Por Else Byskov
¿Cómo creamos nuestro destino?
Uno de los aspectos más importantes de la obra de Martinus es su revelación de cómo creamos nuestro destino. La mayoría de la gente no tiene ni idea de cómo se crea su destino y piensa que todo es aleatorio, que el azar rige lo que le sucede. Pero ese es un gran error. Nuestro destino se rige por leyes eternas y la ley que rige nuestro destino es la misma ley del karma.
La ley del karma es una ley muy estricta y decreta en toda su simplicidad que cosechamos lo que sembramos. Esto significa que lo que hacemos (sembrar) a otros seres vivos volverá a nosotros (cosechar) como nuestro destino.

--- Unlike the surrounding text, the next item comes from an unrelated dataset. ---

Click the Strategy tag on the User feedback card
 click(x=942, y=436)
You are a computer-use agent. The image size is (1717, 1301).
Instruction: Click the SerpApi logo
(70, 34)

La ley del karma es la herramienta pedagógica fundamental del universo. Nos muestra de forma inequívoca lo que en su día hicimos a los demás. Por los demás no sólo se entienden los demás humanos, sino todos los demás seres vivos, incluidos los animales. En este fantástico universo, todas las formas de vida son sagradas y deben ser tratadas con respeto.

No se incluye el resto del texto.